Kız oğlanı duymazlıktan gelircesine üfledi.
-Makoto portakallı kek yer misin?
-Ne?
-Baya portakallı kek yer misin işte! Lütfen ye sadık dostum.
Oğlan kızın bu tavrına güldü.
-Sen neden yemiyorsun? Hem portakal çok güzeldir, sevmiyormuş gibi bir halin var.
Ai portakalı sevmediğini ekşi olduğunu ,ninesinin zorla içirdiği gün ne kadar ağzının yandığını hatta bir keresinde kirpiyi sevmeye kalkıştığından daha acı verici olduğunu abarta abarta anlatmış, arkadaşı onun tatlılığı karşısında sessizce kıkırdayınca da -Makoto sen kötü bir arkadaş gibi davranmaya başladın-diye sitemler etmişti. Oğlan kızın elinde ki keki aldı diğer elinde ki battaniyeyi kıza verdi.
-Üşüteceksin sarıl ona.
Kız oğlanı kolundan tutup bahçenin -ona göre- en güzel olan duman ağacının altına çekti ikisi de çimenlerin üstüne oturdu kız battaniyeyi ikisinin üzerine örttü.
-Kış geliyor..
Oğlan kafasını olumlu anlamda salladı, ellerini kızın burnuna götürerek ısıtmaya çalıştı
-Burnun soğuktan kıpkırmızı olmuş delisin sen!

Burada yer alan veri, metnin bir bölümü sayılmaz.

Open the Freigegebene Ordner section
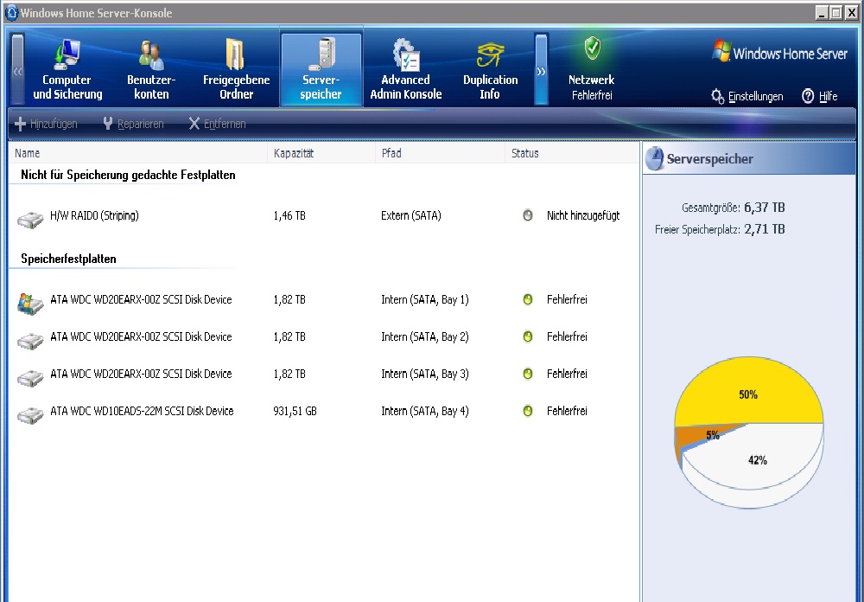 pyautogui.click(x=236, y=70)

Kız huysuzca kıpırdayıp oğlanın elini yitti.
-Hiçte bile üşümüyorum ki hem sensin deli!
Oğlan pes edercesine ona dönerek elinde ki keki ikiye böldü ve kıza uzattı dakikalar önce kızın portakal sevmemesini konuşmuşlardı, kız acaba beni anlamak istemiyor mu diye düşündü.
-Ai kek sadece portakaldan oluşmuyor sevgili dostum, içinde bolca da şeker var süt var hem portakallar hep ekşi olmaz ki tatlıları da vardır, beni kırmayacaksın değil mi?
Kız isteksizce keki aldı nedense bazı şeyleri Makoto söylediği zaman yapacağı tutuyordu.
-Sırf sen dedin diye yiyorum yoksa koca dünya bir araya gelse yemem biliyorsun değil mi?
Oğlan gülümseyerek başını evet anlamında salladı. Kız kekten ufak bir ısırık aldı bulut gibi kek ağızında şekerli ve mis gibi ferah bir portakal tadı bırakınca gözleri fal taşı misali açıldı hızla kafasını oğlana çevirdi beklentiyle gözlerine bakan oğlana.
-Makoto bu gerçekten inanılmaz! Keşke daha önceden yeseymişim.
-Sana güzel olduğunu söylemiştim, bundan sonra portakalı seveceğine adım kadar eminim ama unutma ki hayatın, her zaman güzel olmadığı gibi her portakalda her zaman tatlı olmayacaktır unutma tamam mı hem bir kerecik bir şey için insan önyargılı olmamalı değil mi?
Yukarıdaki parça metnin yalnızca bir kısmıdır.